# Phishing: Verbindungsgebrüll bei Autoscout24.de



## sascha (4 Juli 2006)

Nie dort angemeldet, nie ein Auto gekauft/verkauft. Dennoch heute Abend folgende Mail:



> Sehr Autoscout24 Mitglied,
> 
> Es gibt ein Problem mit Ihrem Autoscout24 inserate.
> 
> ...



Am Besten gefällt mir dabei das Verbindungsgebrüll


----------



## Captain Picard (4 Juli 2006)

*AW: Phishing: Verbindungsgebrüll bei Autoscout24.de*

das ist ja fast reines Hochdeutsch, schon wesentlich besser als das hier 
http://www.redferret.net/wp-content/plugins/translator.php?l=de&u=http://www.redferret.net/?p=2576


> LIEBER Citicard Cleints,
> 
> This_ email war sentt by_the_ CITI_bank _server_ veerify deine _email_ Adresse. Du dieses musst cmpltoee pceorss durch das Klicken auf the_ *Verbindung Gebrüll *und das Enttering im smal winndow dein Citibank Atm_ Karte nummber und STIFT diese you_use on_the ATM Maschine.

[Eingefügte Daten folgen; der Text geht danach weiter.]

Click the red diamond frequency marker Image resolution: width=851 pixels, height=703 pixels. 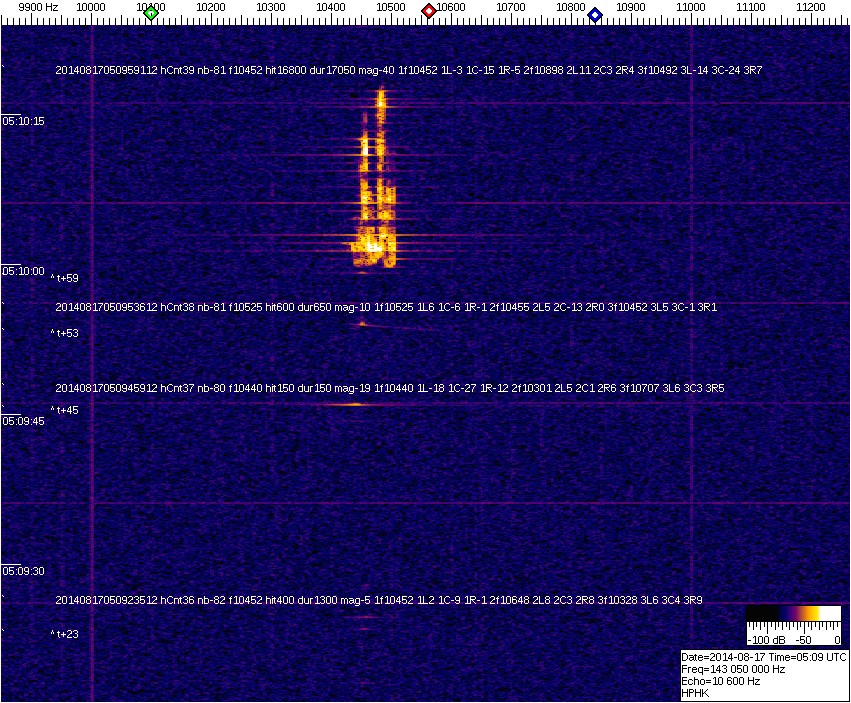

Das ist getanes for_your poetrction - k becaurse etwas of_our membres kein logner haben Zugang zu ihren email adedessrs und wir müssen ihn überprüfen.'


----------



## Greenhorn (4 Juli 2006)

*AW: Phishing: Verbindungsgebrüll bei Autoscout24.de*

Na, ob die Erfolg haben ...?


----------